Комиссар встал из-за стола и поднялся по лестнице, одним боком задевая перила, а другим – противоположную стену. Он заметил, что эта часть дома совсем новая. Деревянные поверхности были слишком светлыми, а побелка на стенах еще не успела обсохнуть и оставляла на одежде белые пятна.
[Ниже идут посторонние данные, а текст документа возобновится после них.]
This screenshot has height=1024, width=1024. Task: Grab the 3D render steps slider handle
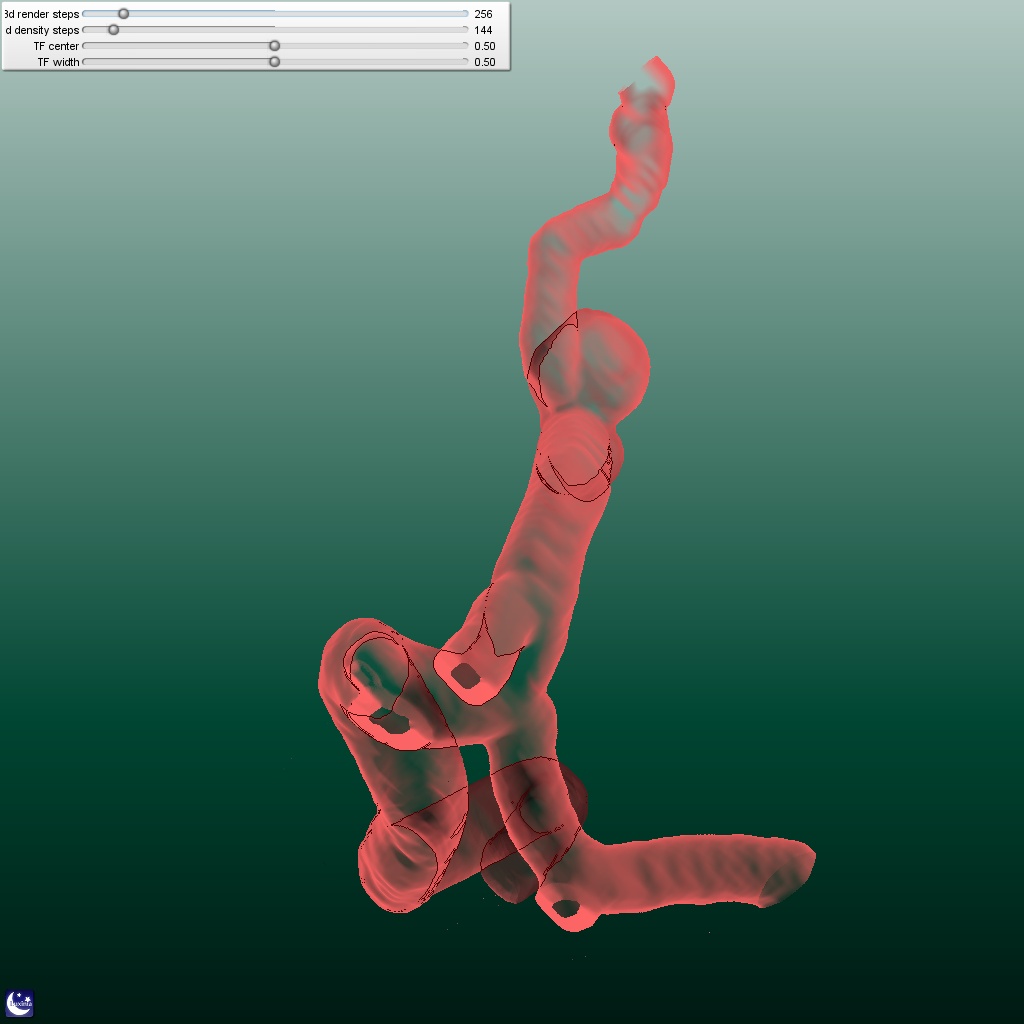(x=123, y=14)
Мегрэ зашел в свою комнату и оставил дверь открытой. Подождал, удивился, почти обиделся, выглянул в коридор и улыбнулся.

Кафе внизу еще будет работать час или два. И пусть Межа строит разные невероятные домыслы, услышав голос комиссара в комнате горничной! Он вошел. Тереза ждала его, стоя прямо посреди своей небольшой спаленки. Она распустила тугой узел на затылке, и длинные темные волосы обрамляли ее лицо. Черты его теперь казались тоньше, носик острее, но и взгляд почему-то стал менее искренним.

Мегрэ, усевшись на край кровати, разглядывал ее и молчал. Ей пришлось заговорить первой:

– Уверяю вас, вы ошибаетесь насчет Марселя. Я знаю его лучше, чем кто-либо другой…

Она все время пыталась подобрать правильные интонации, как актер на сцене, но это у нее никак не получалось.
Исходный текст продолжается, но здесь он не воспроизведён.